Using Authentic Materials and Approaches
For students to develop communicative competence in reading,
classroom and homework reading activities must resemble (or be) real-life
reading tasks that involve meaningful communication. They must therefore be
authentic in three ways.
1. The reading material must be authentic: It must be the kind of
material that students will need and want to be able to read when traveling,
studying abroad, or using the language in other contexts outside the classroom.

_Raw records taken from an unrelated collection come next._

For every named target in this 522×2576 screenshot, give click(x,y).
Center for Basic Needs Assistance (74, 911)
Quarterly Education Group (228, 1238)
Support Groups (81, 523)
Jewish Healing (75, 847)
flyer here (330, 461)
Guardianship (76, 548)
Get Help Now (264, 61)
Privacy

When selecting texts for student assignments, remember that the
difficulty of a reading text is less a function of the language, and more a
function of the conceptual difficulty and the task(s) that students are expected
to complete. Simplifying a text by changing the language often removes natural
redundancy and makes the organization somewhat difficult for students to
predict. This actually makes a text more difficult to read than if the original
were used.
Rather than simplifying a text by changing its language, make it
more approachable by eliciting students' existing knowledge in pre-reading
discussion, reviewing new vocabulary before reading, and asking students to
perform tasks that are within their competence, such as skimming to get the
main idea or scanning for specific information, before they begin intensive
reading.
2. The reading purpose must be authentic: Students must be reading
for reasons that make sense and have relevance to them. "Because the teacher
assigned it" is not an authentic reason for reading a text.
To identify relevant reading purposes, ask students how they plan
to use the language they are learning and what topics they are interested in
reading and learning about. Give them opportunities to choose their reading
assignments, and encourage them to use the library, the Internet, and foreign
language newsstands and bookstores to find other things they would like to
read.
3. The reading approach must be authentic: Students should read the
text in a way that matches the reading purpose, the type of text, and the way
people normally read. This means that reading aloud will take place only in
situations where it would take place outside the classroom, such as reading for
pleasure. The majority of students' reading should be done silently.